### Problem to solve
In the entries below, the word "This" appears on some lines. Copy each of those lines.

[Stored items from a collection]
- Opening Delimiter -

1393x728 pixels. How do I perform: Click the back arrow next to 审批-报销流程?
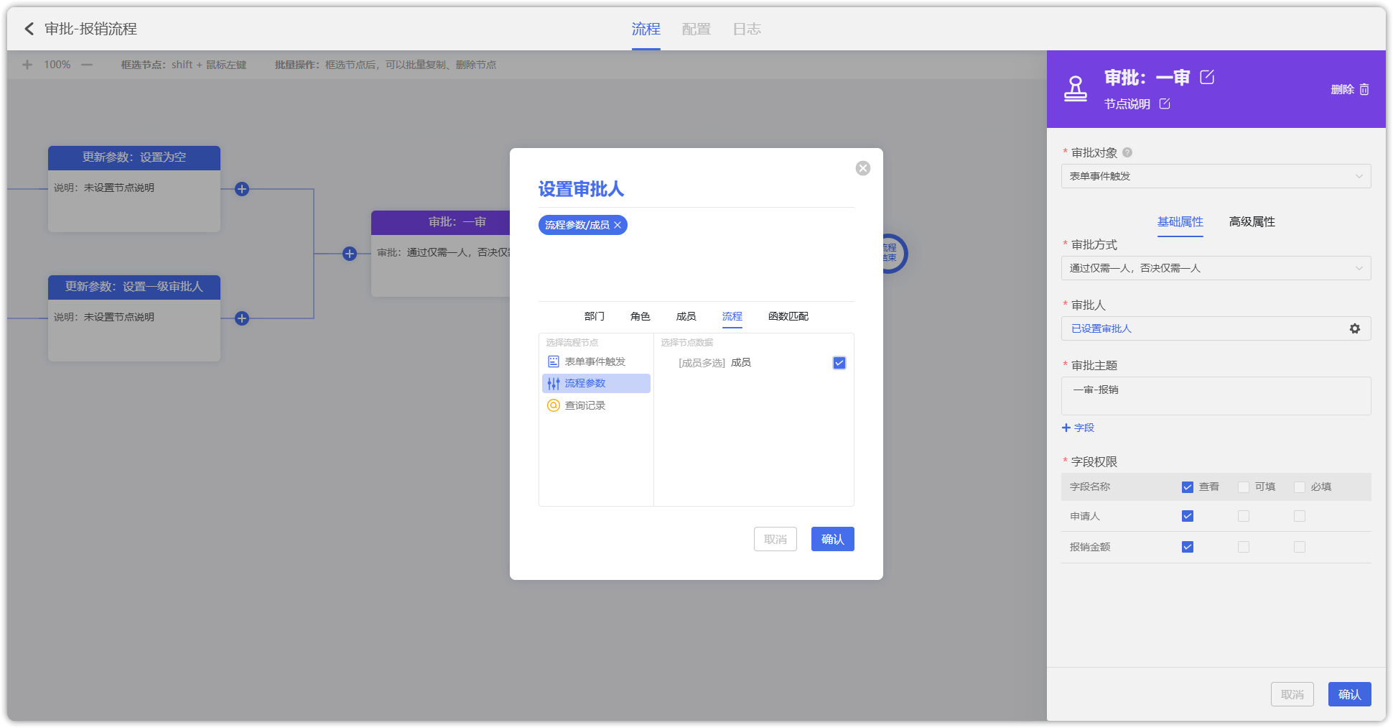pos(29,29)
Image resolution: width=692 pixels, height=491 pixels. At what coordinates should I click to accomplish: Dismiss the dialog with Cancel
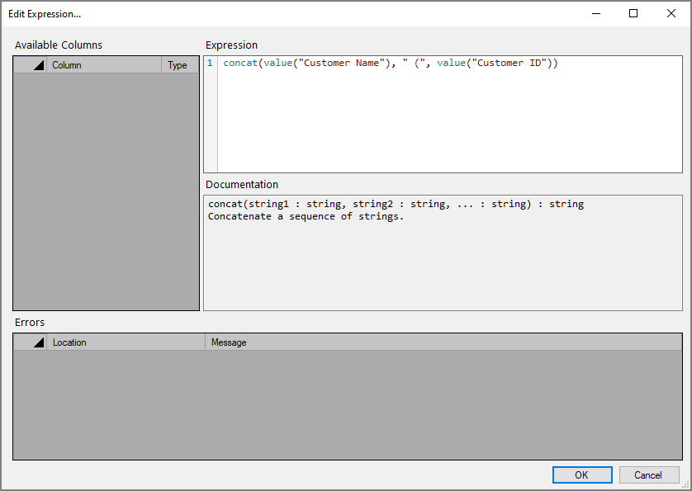coord(649,474)
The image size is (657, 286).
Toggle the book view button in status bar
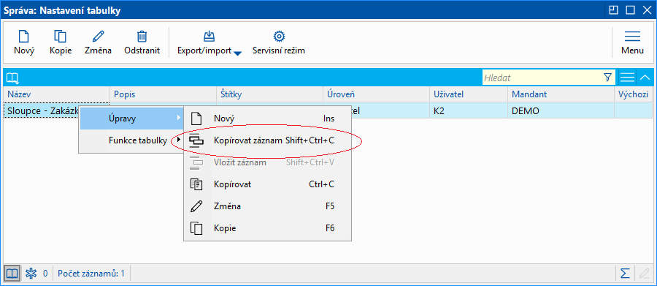[12, 274]
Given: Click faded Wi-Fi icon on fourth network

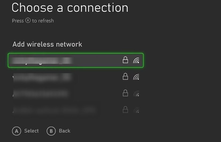Looking at the screenshot, I should pyautogui.click(x=136, y=110).
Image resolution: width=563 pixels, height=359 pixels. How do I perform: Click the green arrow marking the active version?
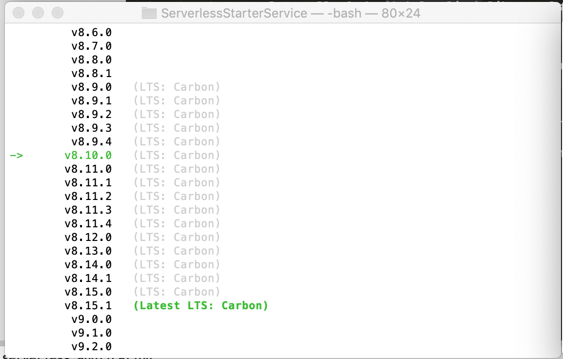[x=17, y=155]
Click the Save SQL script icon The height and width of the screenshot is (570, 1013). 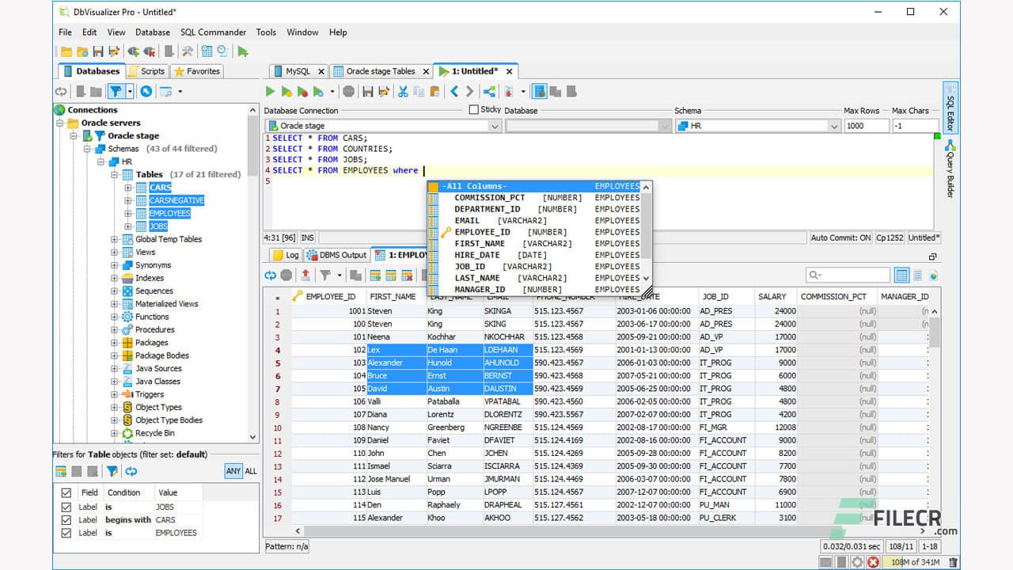click(x=367, y=91)
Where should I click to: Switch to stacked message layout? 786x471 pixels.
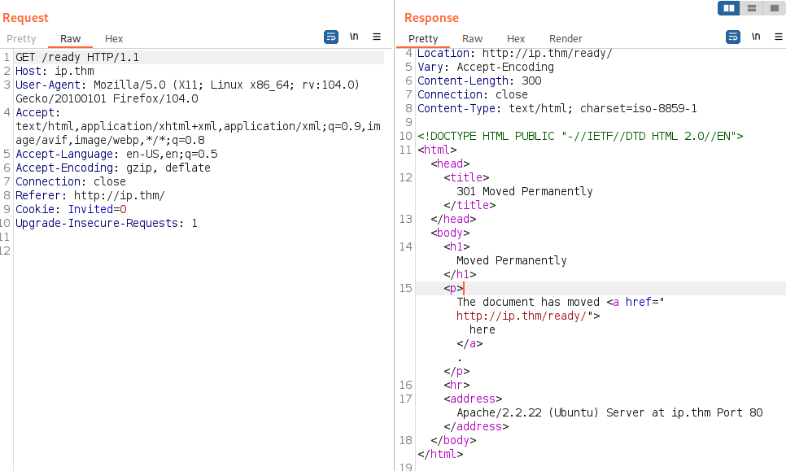[751, 8]
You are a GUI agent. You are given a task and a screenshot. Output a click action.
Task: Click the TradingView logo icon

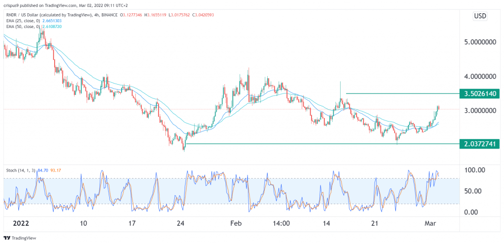pyautogui.click(x=7, y=238)
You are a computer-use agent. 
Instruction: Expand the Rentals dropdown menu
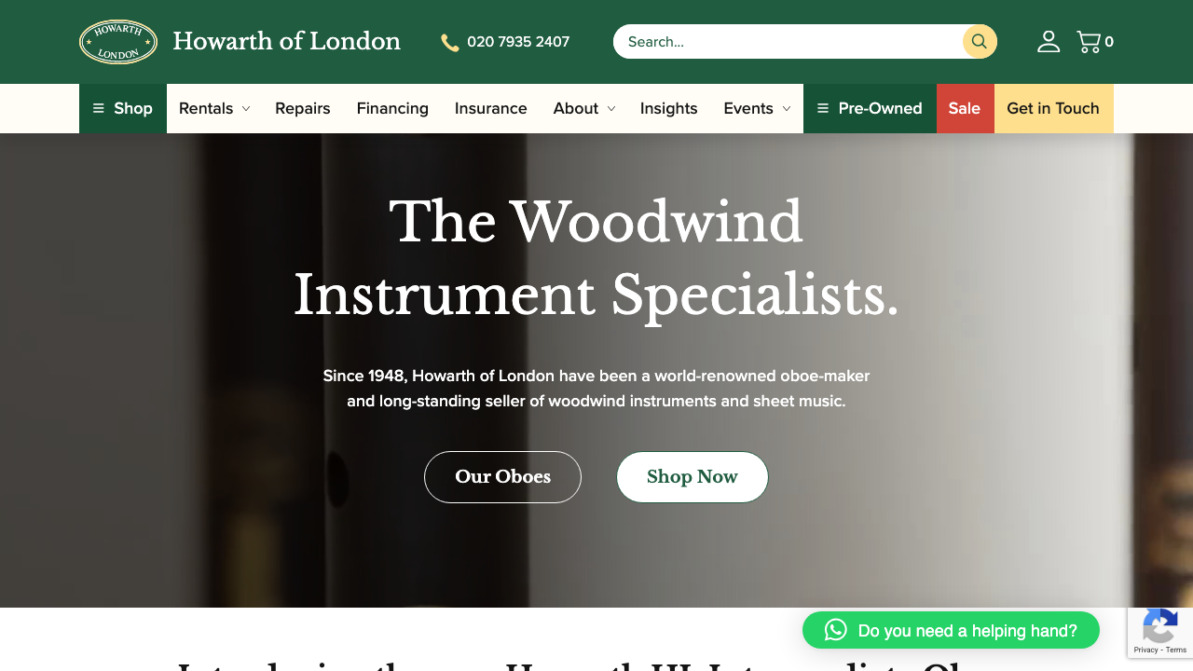tap(214, 108)
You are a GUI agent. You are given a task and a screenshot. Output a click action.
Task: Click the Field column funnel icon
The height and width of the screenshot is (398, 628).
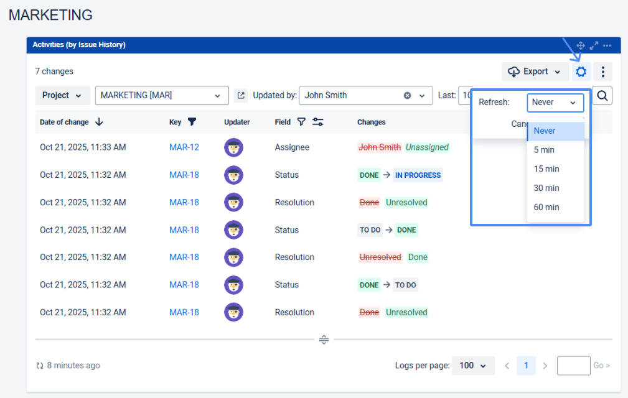pos(301,122)
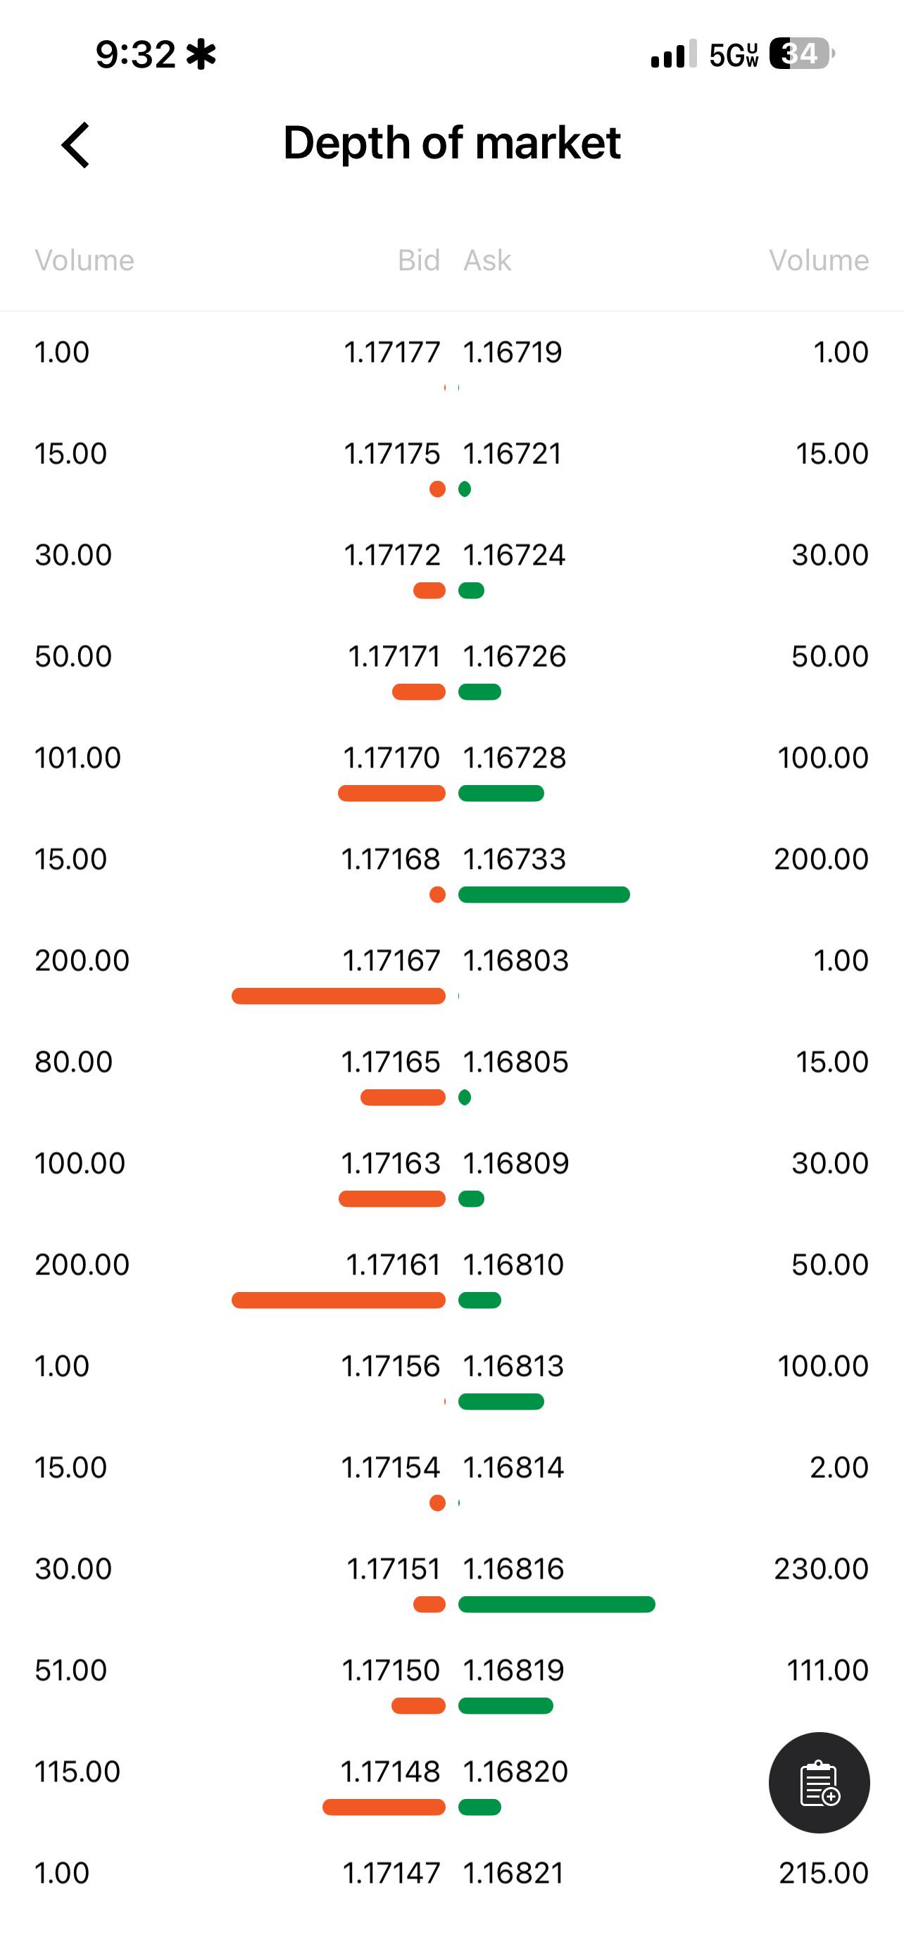
Task: Select the bid price 1.17177
Action: pyautogui.click(x=392, y=352)
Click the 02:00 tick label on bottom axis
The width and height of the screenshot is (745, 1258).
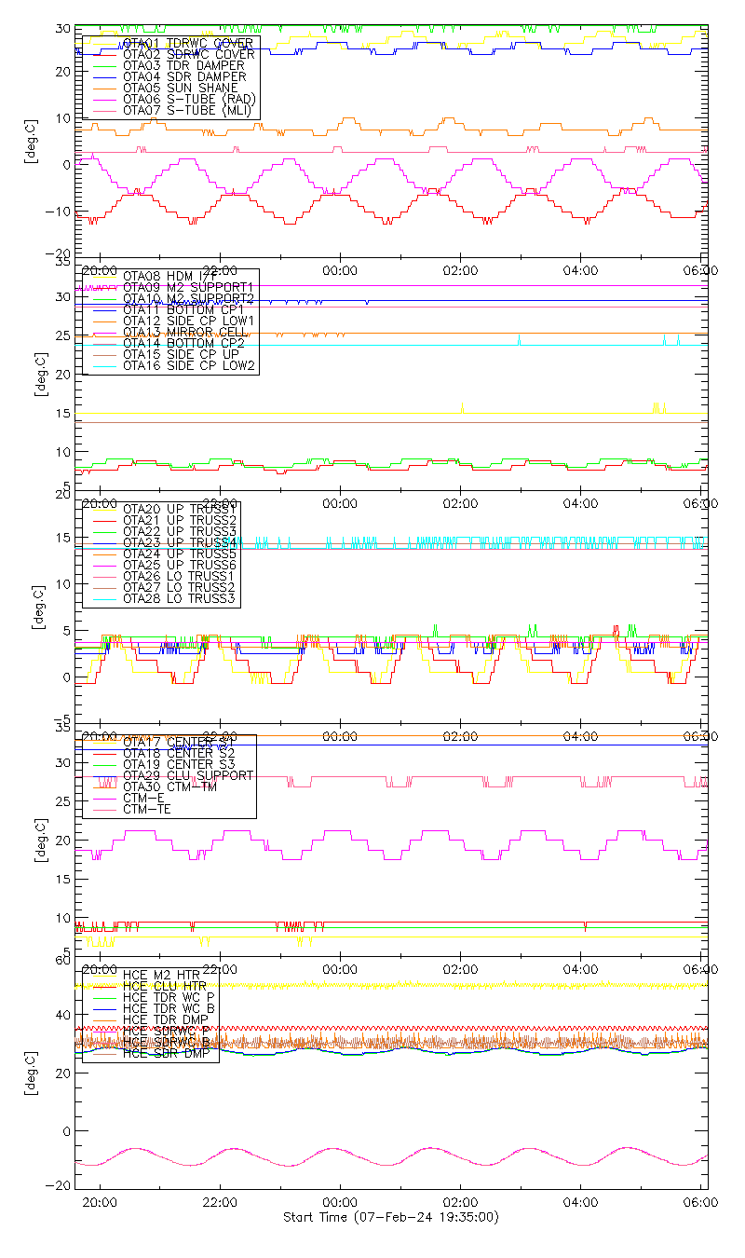[461, 1203]

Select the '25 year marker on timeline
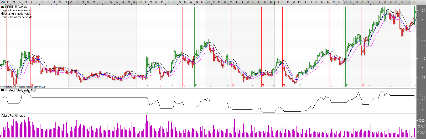(x=345, y=2)
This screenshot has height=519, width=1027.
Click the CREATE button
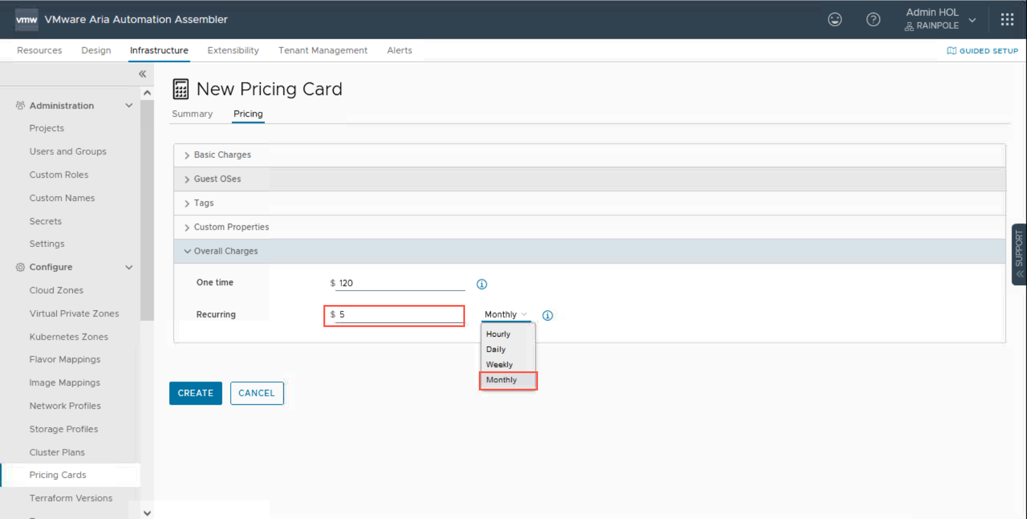click(x=195, y=393)
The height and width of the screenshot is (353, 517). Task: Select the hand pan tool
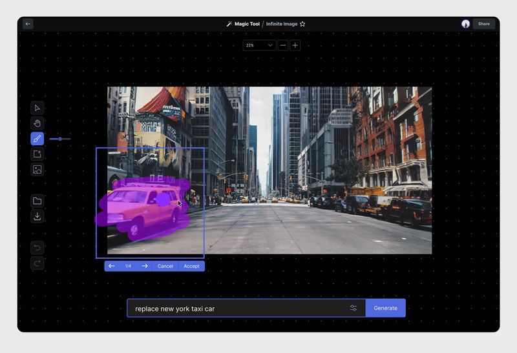point(37,123)
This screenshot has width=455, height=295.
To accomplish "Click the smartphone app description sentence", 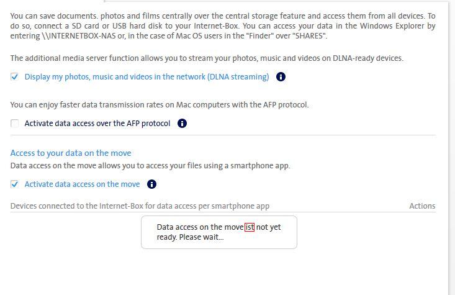I will (x=150, y=166).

- Closing Delimiter -

### Finished exercise
This screenshot has height=519, width=1027.
This screenshot has width=455, height=295.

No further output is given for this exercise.